_TASK TO COMPLETE_. Copy the entries from the line with "Task: Insert the less-than-or-equal sign" up to and including the last line of the entries, adjusting every coordinate in the answers by adding 80 and keeping all other text unchanged. Leave the pictures out of your copy.

_RECORDS SUPPLIED_.
----------

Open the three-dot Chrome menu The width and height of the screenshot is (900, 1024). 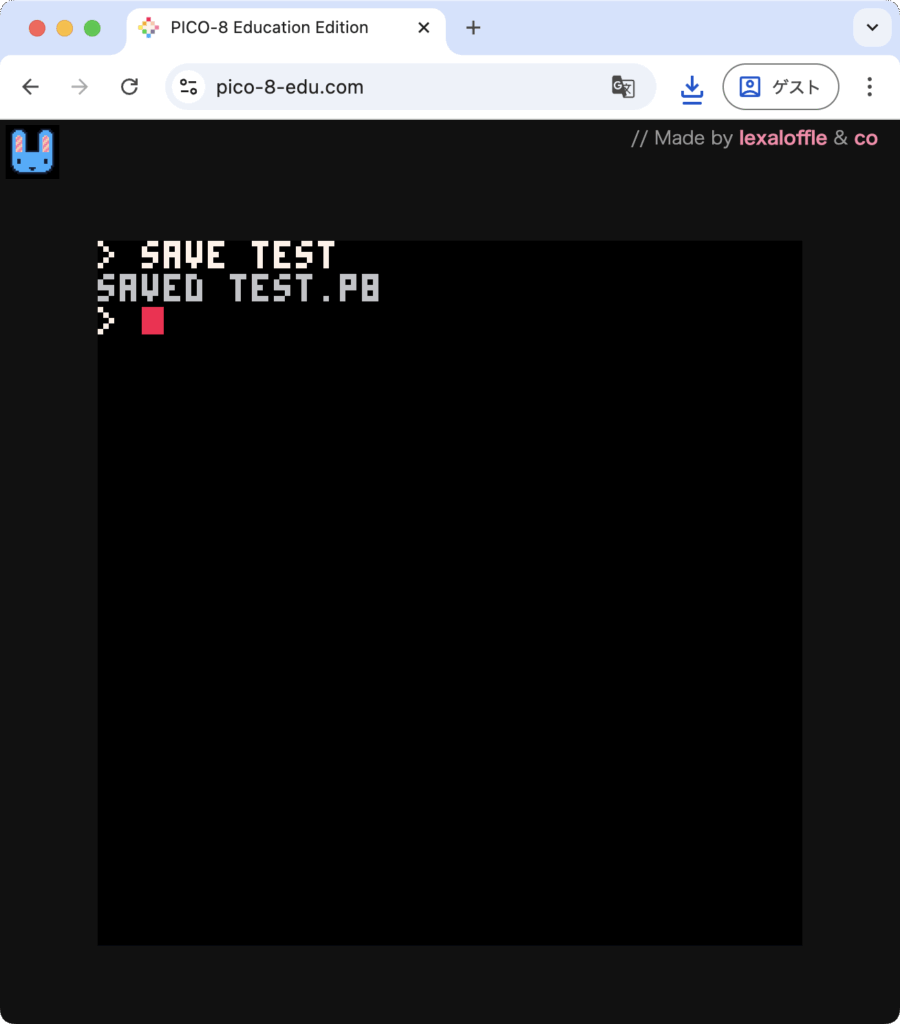pyautogui.click(x=869, y=87)
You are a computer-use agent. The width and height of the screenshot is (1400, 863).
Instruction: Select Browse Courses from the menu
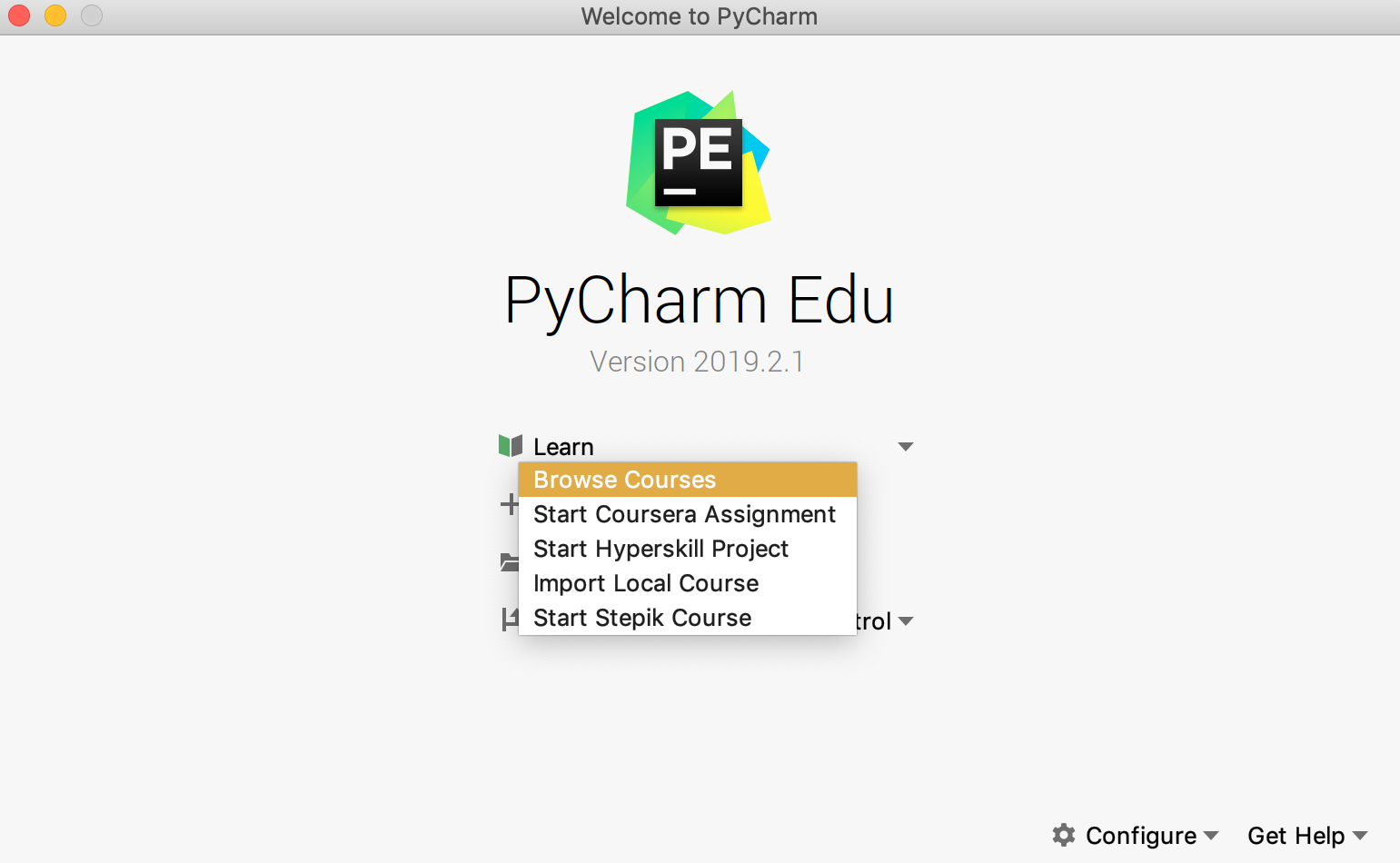tap(624, 480)
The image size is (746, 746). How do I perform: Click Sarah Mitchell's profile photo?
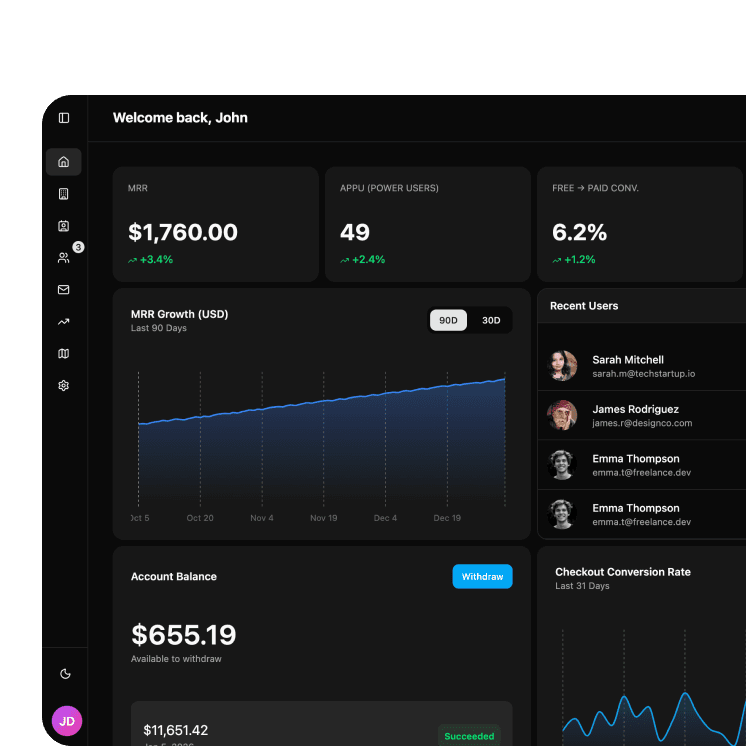[563, 366]

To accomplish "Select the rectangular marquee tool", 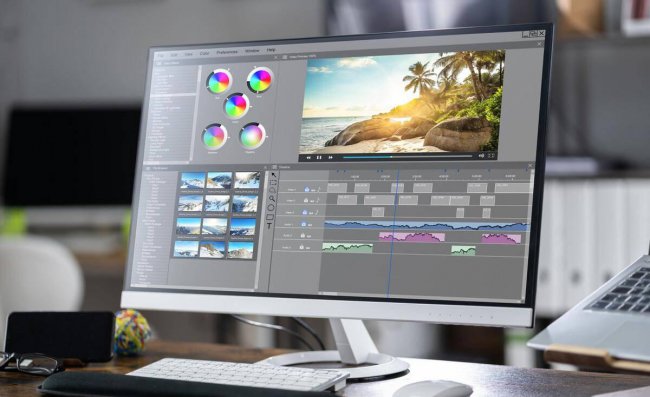I will coord(273,182).
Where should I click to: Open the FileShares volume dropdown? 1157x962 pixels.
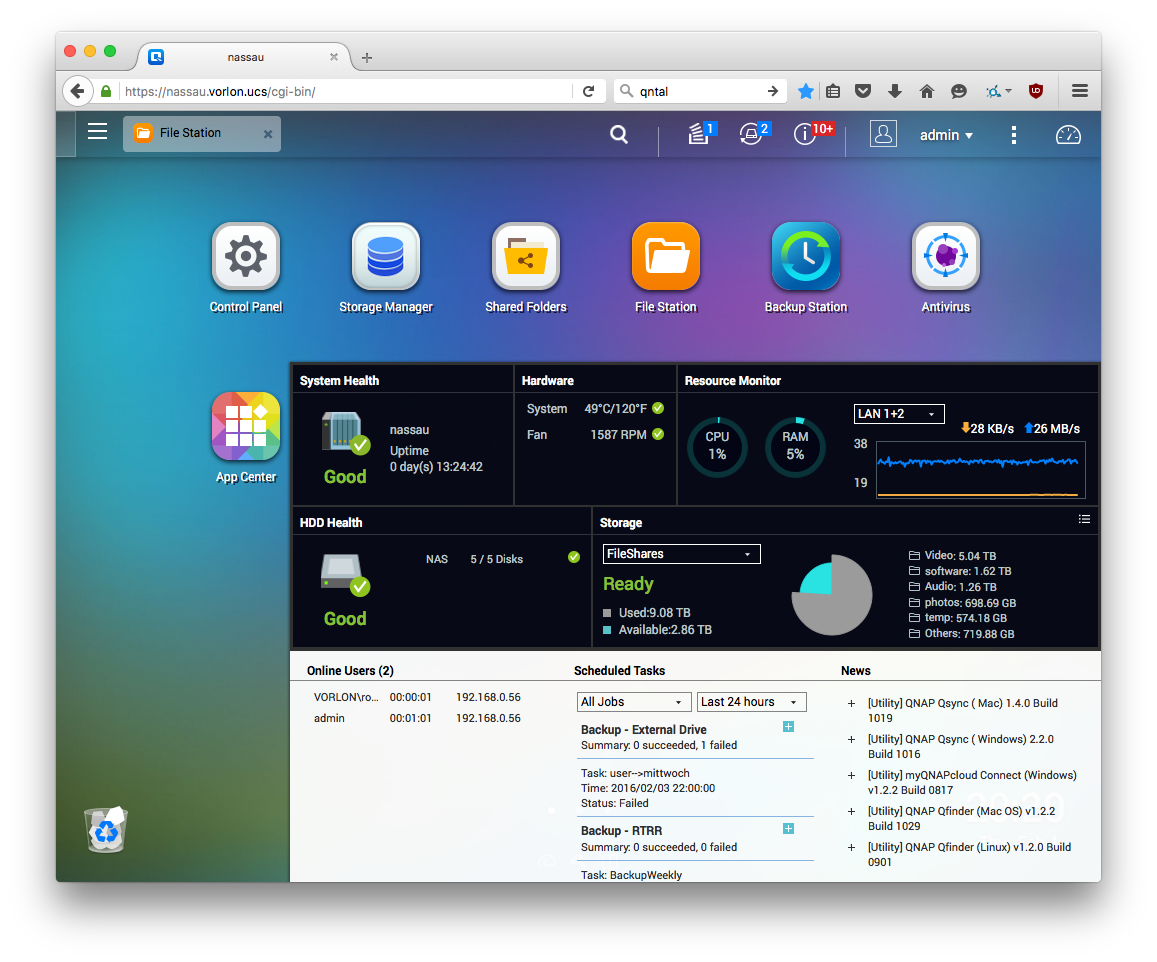click(681, 554)
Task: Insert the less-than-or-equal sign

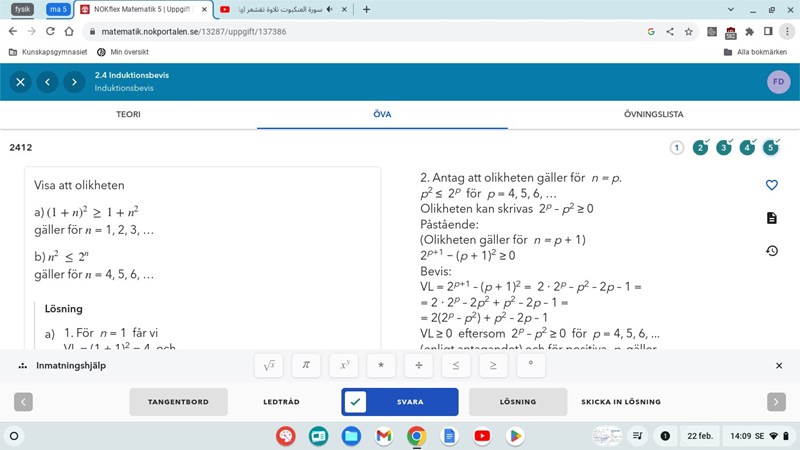Action: click(455, 366)
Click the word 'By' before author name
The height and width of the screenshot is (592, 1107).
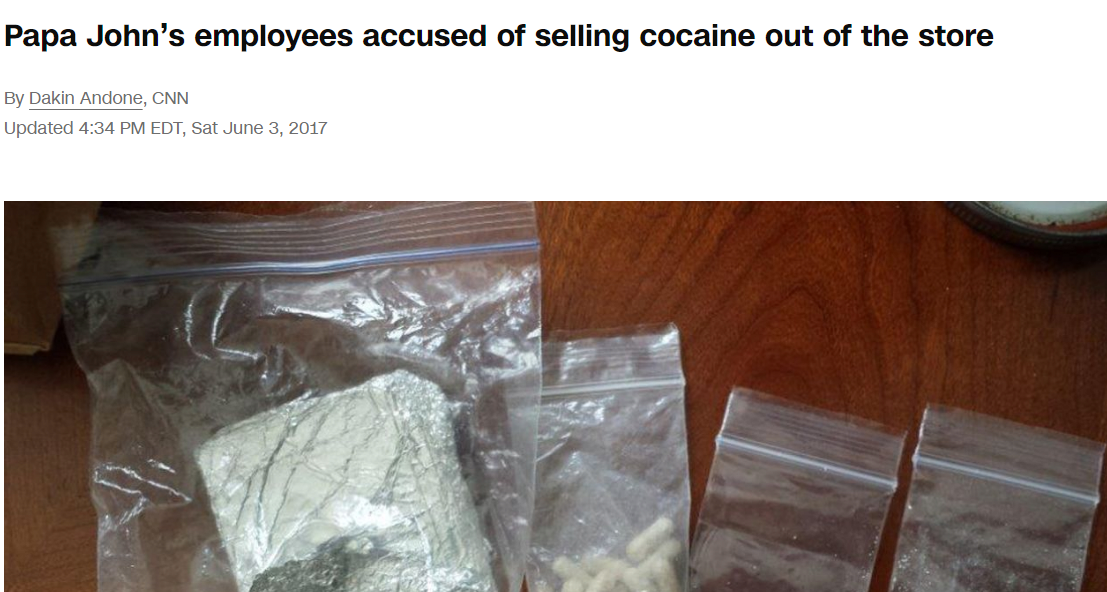point(14,98)
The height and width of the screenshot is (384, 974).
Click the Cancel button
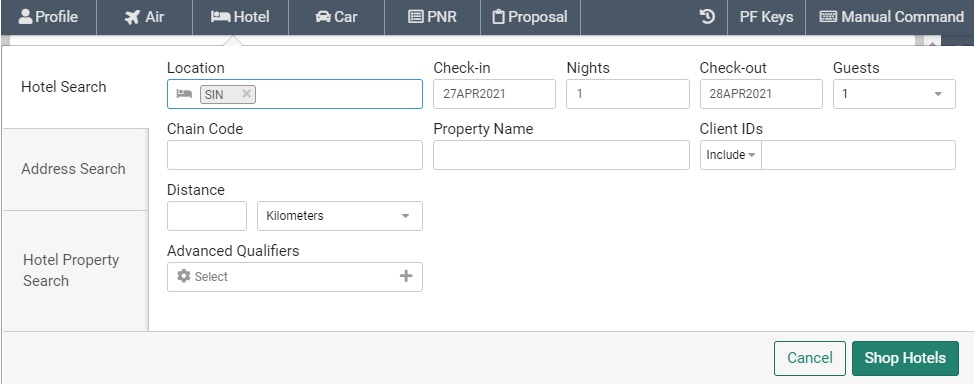tap(809, 358)
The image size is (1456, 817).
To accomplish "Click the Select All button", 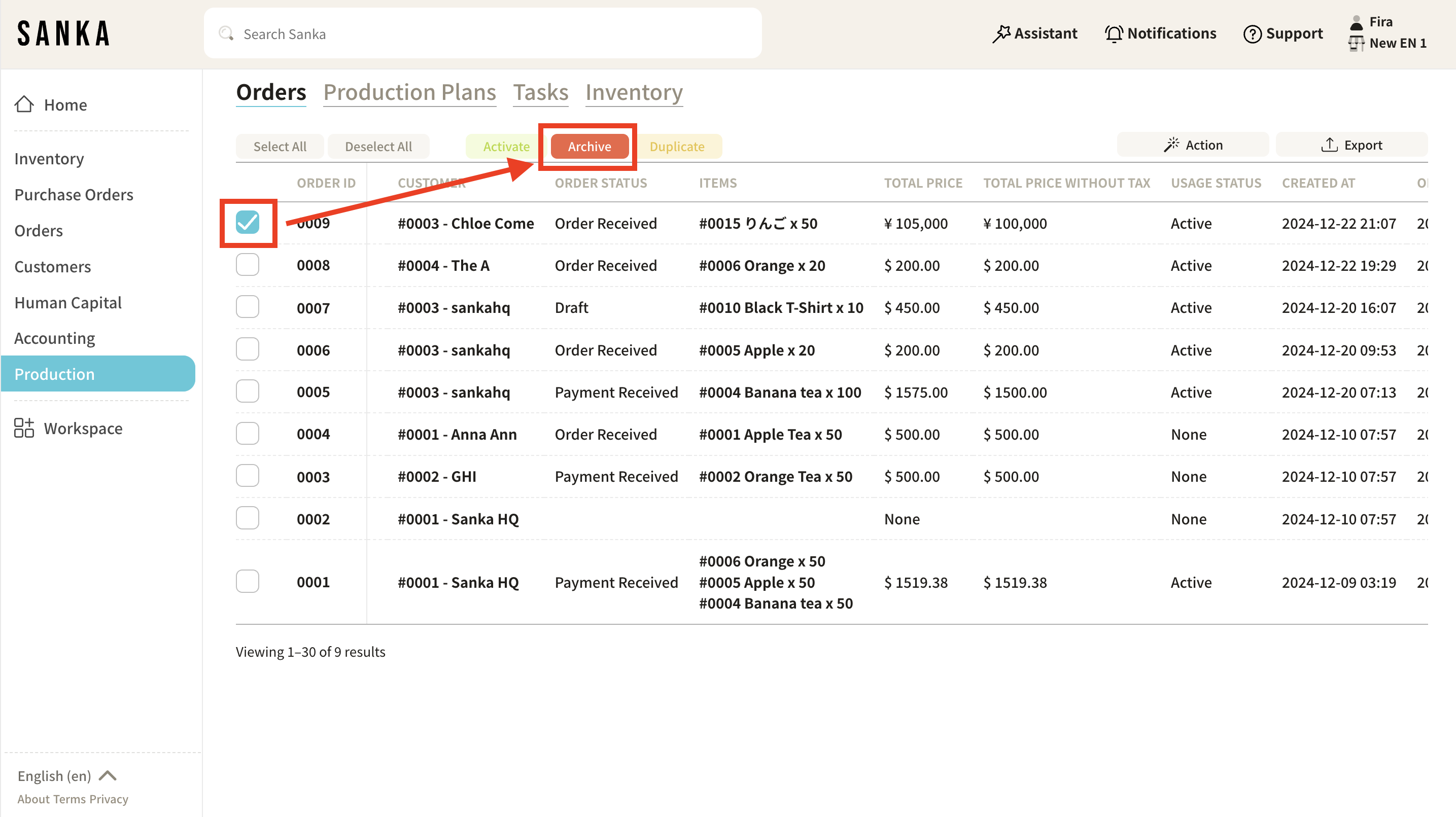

----------

_EXERCISE RESPONSE_.
Task: Insert the less-than-or-equal sign

Action: click(535, 446)
Click the word 'By' before author name
The height and width of the screenshot is (592, 1107).
point(94,178)
The height and width of the screenshot is (384, 974).
Click the Cancel button
tap(889, 438)
The image size is (1456, 817).
To accomplish "Click the Select All button", 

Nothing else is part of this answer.